John served as president of the National Council of Teachers of Mathematics, and helped lead the development of the initial NCTM Standards. He served as chair of the Conference Board for the Mathematical Sciences in Washington, D.C.; as Distinguished Visiting Professor of Mathematics at the U.S. Military Academy at West Point, NY; and as a member of many national and international committees and boards dealing with mathematics and mathematics education issues. Away from his professional life, John and his wife, Anne, enjoy living in the country, traveling, and getting together with friends.

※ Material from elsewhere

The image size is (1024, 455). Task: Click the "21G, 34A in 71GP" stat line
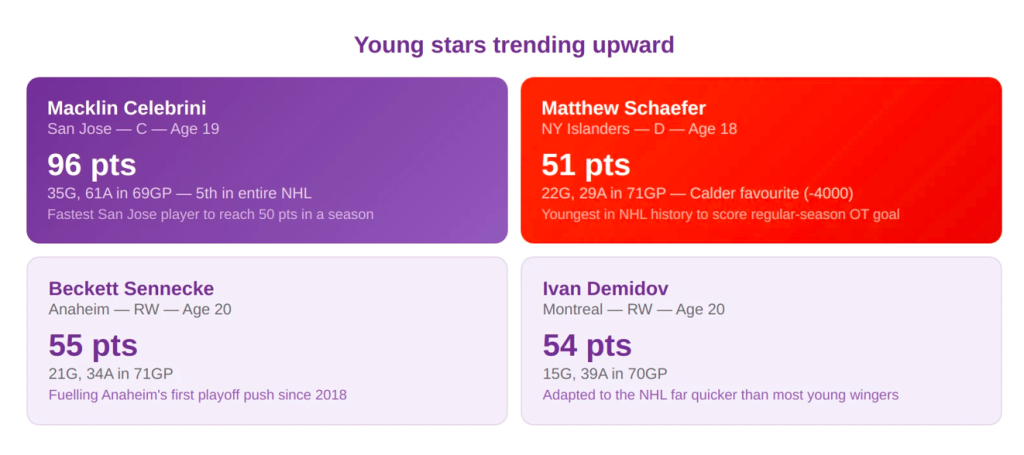click(x=111, y=373)
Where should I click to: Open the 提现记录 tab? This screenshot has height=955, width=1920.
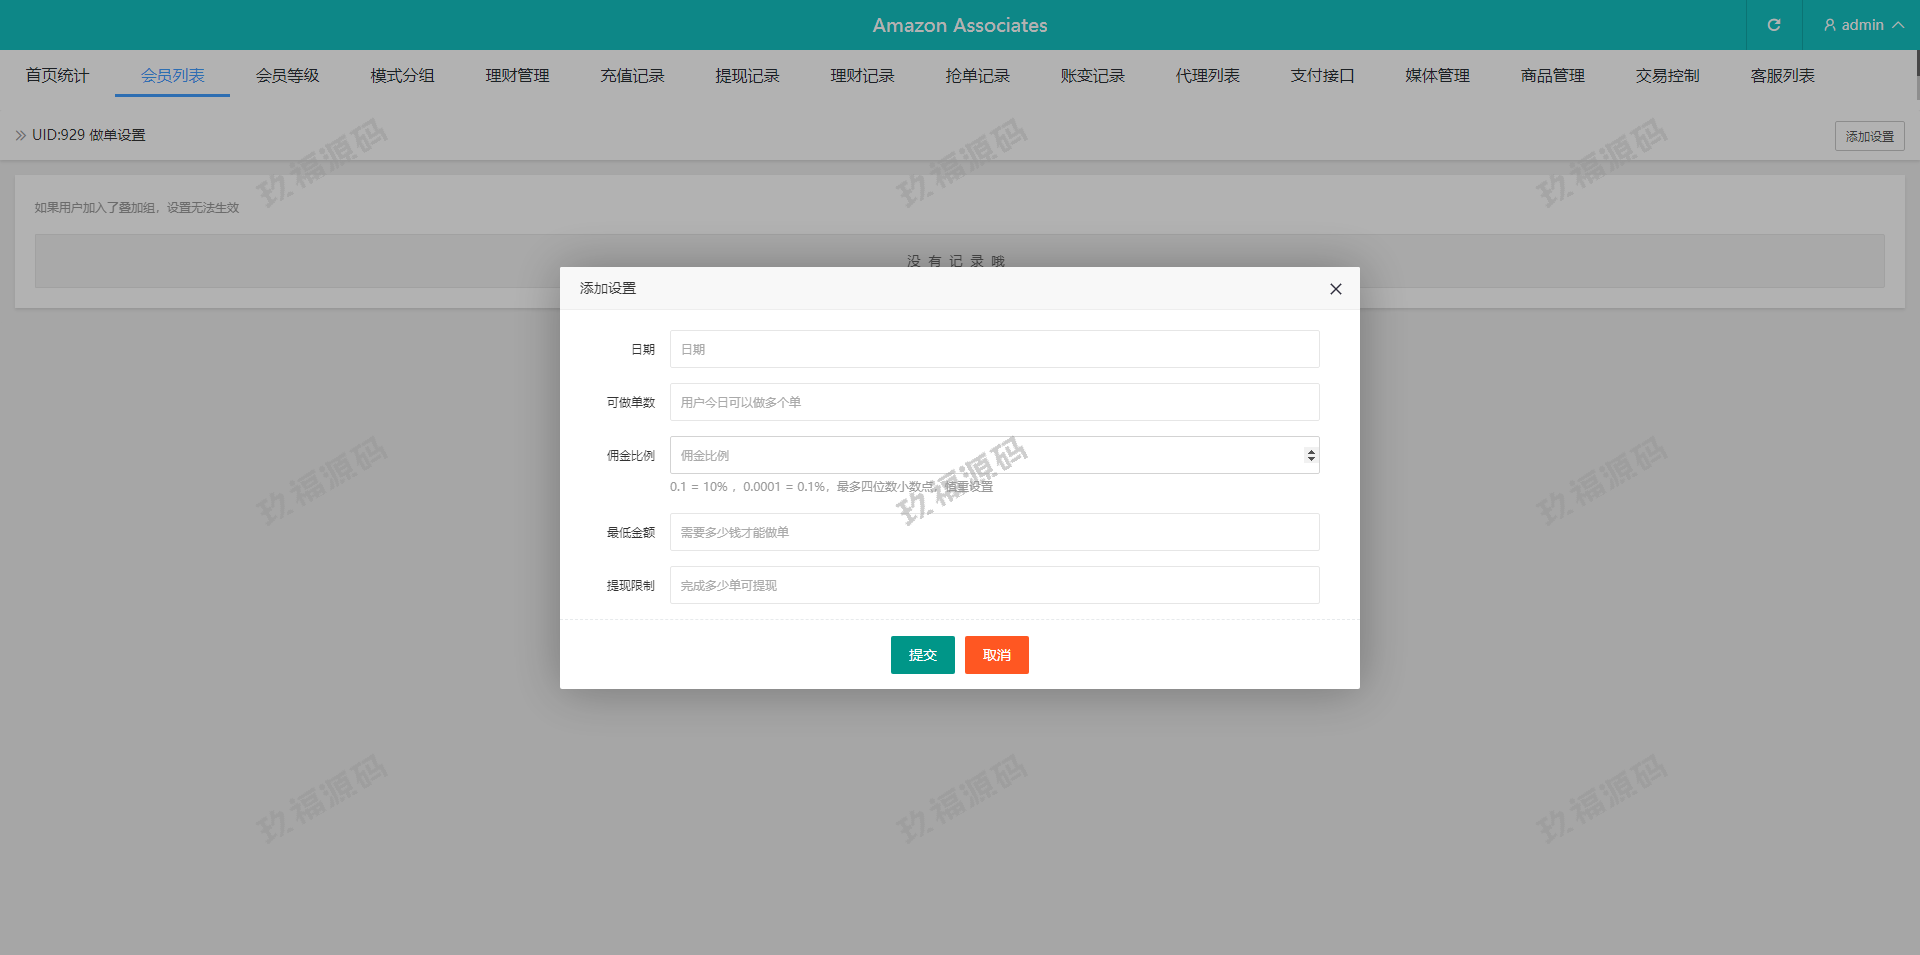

Jane Faith Schielack first discovered her love of mathematics in elementary school and it continued to grow throughout her life. She received her BS in Education from Texas A&M University, with certification in Mathematics and English in grades 1-12. After teaching third grade in Victoria, Texas, Janie earned an MA in Mathematics Education from the University of Texas at Austin and became the elementary mathematics consultant at the Texas Education Agency. Later, she returned to Texas A&M University for her PhD in mathematics education while working as a lecturer there in the mathematics courses for elementary and secondary education majors.
Now a professor in mathematics and education at Texas A&M University, Janie has continued her involvement with the Texas Education Agency's development of the state-mandated curriculum in mathematics; made hundreds of presentations at mathematics conferences for teachers; written and presented a variety of professional development institutes for in-service teachers; and authored articles and textbooks focusing on helping children understand mathematics.
Janie spends her free time enjoying her family. She unabashedly admits to using her children as instructional guinea pigs and handy sources of data on learning.